> _Data for this exercise_:
>>>

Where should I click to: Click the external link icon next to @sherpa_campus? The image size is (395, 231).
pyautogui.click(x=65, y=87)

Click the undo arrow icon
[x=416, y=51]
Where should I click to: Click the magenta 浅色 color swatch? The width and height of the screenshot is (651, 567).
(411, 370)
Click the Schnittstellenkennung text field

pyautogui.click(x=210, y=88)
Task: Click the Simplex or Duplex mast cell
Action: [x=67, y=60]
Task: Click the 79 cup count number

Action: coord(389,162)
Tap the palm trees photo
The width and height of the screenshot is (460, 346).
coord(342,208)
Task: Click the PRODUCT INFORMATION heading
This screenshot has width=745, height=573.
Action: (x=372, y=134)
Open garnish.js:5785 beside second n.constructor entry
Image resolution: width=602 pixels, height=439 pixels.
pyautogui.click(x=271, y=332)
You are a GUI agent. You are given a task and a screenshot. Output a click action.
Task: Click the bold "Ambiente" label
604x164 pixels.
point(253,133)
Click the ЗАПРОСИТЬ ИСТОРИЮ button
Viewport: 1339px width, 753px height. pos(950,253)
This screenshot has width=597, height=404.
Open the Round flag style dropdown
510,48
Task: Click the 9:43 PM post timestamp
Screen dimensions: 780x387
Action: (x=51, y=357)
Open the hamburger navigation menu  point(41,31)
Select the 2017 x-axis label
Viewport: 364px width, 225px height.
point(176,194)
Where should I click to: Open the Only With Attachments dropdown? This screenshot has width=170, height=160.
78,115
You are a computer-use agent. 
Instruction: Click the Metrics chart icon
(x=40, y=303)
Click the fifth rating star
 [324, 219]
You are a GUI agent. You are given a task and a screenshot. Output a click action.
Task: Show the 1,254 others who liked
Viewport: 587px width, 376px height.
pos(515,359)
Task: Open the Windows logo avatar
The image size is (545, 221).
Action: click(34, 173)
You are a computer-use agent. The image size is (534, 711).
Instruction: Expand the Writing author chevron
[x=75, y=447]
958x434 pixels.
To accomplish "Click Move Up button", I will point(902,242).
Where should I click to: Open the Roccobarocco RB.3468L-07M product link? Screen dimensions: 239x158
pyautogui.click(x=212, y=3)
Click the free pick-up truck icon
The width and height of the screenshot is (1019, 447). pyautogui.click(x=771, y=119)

<<<

> _Work instruction_: Above is a listing; print exactly its lines from the one with "Click the undo arrow icon" through the one with "Open the hamburger", and no other lines.

> _Result_:
Click the undo arrow icon
[x=416, y=51]
Where should I click to: Click the magenta 浅色 color swatch? The width and height of the screenshot is (651, 567).
(411, 370)
Click the Schnittstellenkennung text field

pyautogui.click(x=210, y=88)
Task: Click the Simplex or Duplex mast cell
Action: [x=67, y=60]
Task: Click the 79 cup count number

Action: coord(389,162)
Tap the palm trees photo
The width and height of the screenshot is (460, 346).
coord(342,208)
Task: Click the PRODUCT INFORMATION heading
This screenshot has width=745, height=573.
Action: (x=372, y=134)
Open garnish.js:5785 beside second n.constructor entry
Image resolution: width=602 pixels, height=439 pixels.
pyautogui.click(x=271, y=332)
You are a GUI agent. You are given a task and a screenshot. Output a click action.
Task: Click the bold "Ambiente" label
604x164 pixels.
point(253,133)
Click the ЗАПРОСИТЬ ИСТОРИЮ button
Viewport: 1339px width, 753px height. pos(950,253)
This screenshot has width=597, height=404.
Open the Round flag style dropdown
510,48
Task: Click the 9:43 PM post timestamp
Screen dimensions: 780x387
Action: (x=51, y=357)
Open the hamburger navigation menu  point(41,31)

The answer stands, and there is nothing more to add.